Each time I am with Debora I take back with me a treasure. I put potatoes and string beans in my pasta water, raw egg in my pesto and always save some of the pasta water to pull it all together at the end. I know now there is a respectful difference between lemon zest and squeezed lemon, that good olive oil is a treasure that is smuggled into the country in suitcases and raw fennel with raisins can only work if you make the homemade dressing a little sweet. Her Italian accent rings the DNA in my cells and calls me back to a land were eating is never denied or shamed but shared and gifted even when it is the last jar of canned tomatoes. Also cooking and eating is a place where no one cooks alone. Now I pass what she taught me on to Lucia and Jack through last minute zoom calls while their hungry friends wait at their own tables in Denver.

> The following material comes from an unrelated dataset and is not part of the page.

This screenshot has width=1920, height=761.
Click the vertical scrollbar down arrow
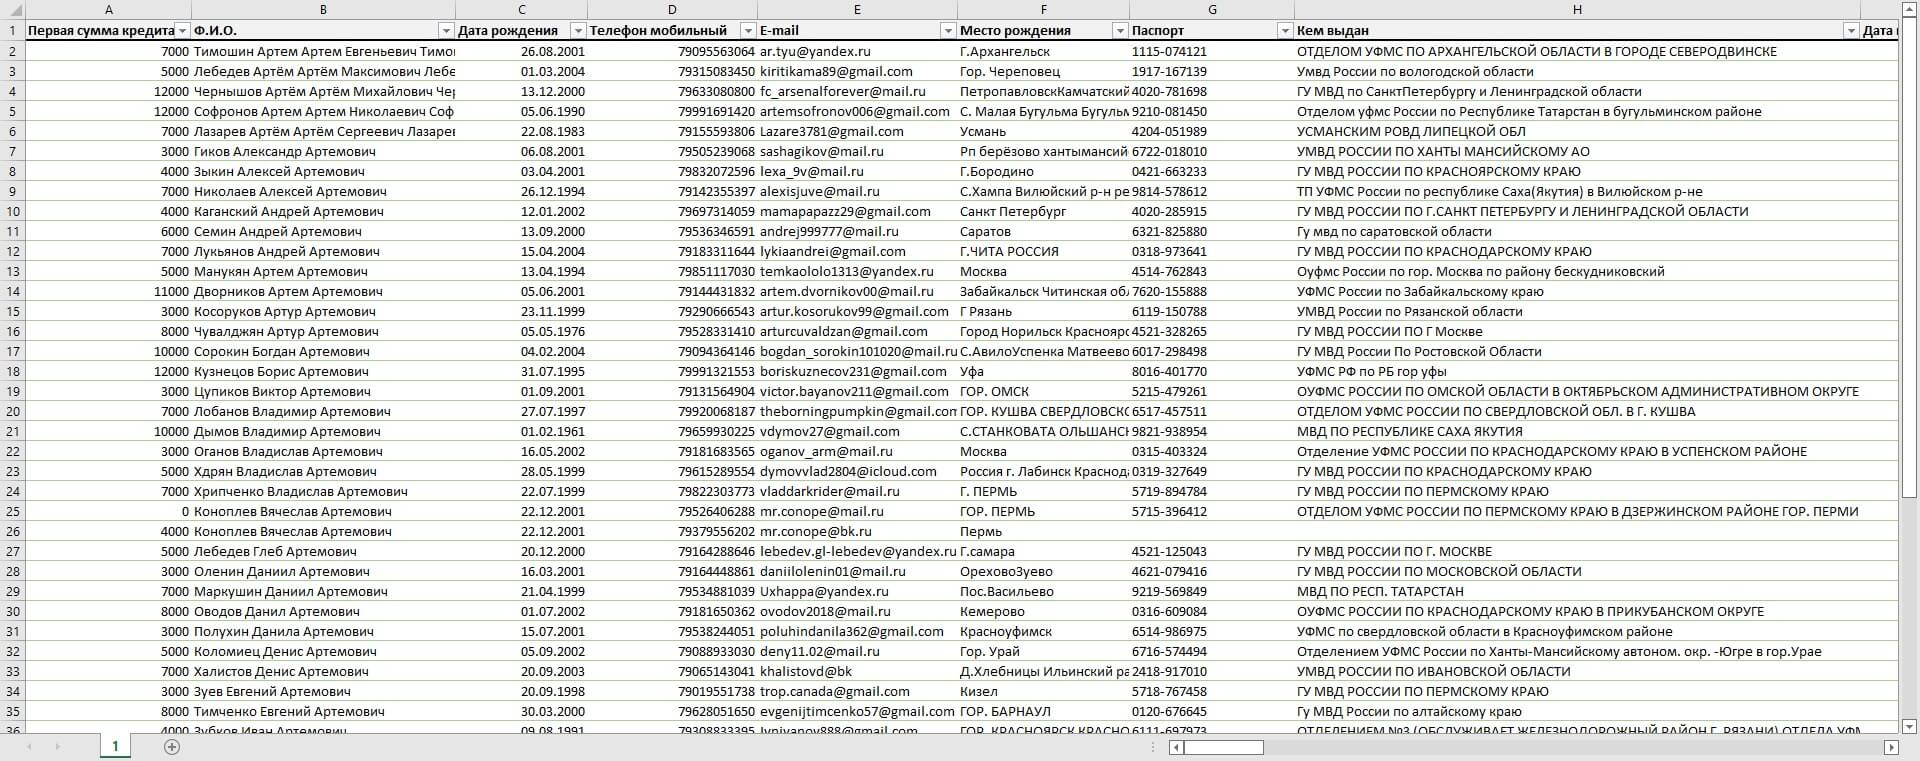(1909, 726)
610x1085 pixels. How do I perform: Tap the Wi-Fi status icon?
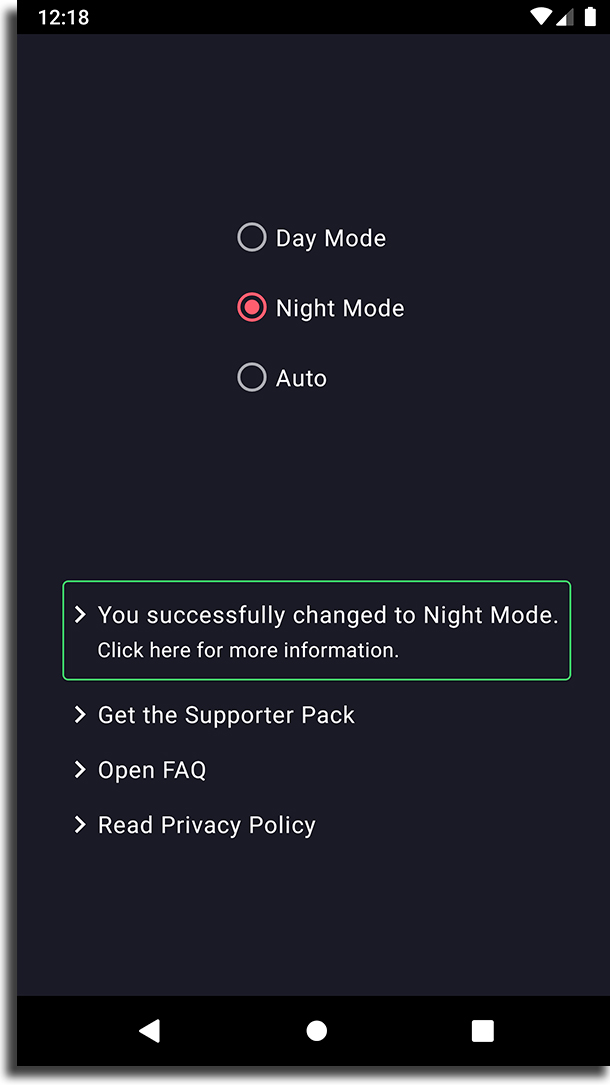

Debora unwraps the home-made zucchini bread my mother helped me make. I am grateful I was able to bring something to the table. Out of nowhere she quietly reveals a lemon curd with blueberries she has casually made to drizzle over the bread. The cream opens up the vanilla and cinnamon on the tongue making a cozy and happy ending for our taste buds. Debora’s Scott never gets tired and is great at keeping the conversation going late into the night, always making us feel that sitting and listening is a most delicious act of all. It was a beautiful night last night and this morning I am so very full… not wanting of anything at all on my desert island but good friends….friends that can perhaps cook and maybe even build a pizza oven… just in in case.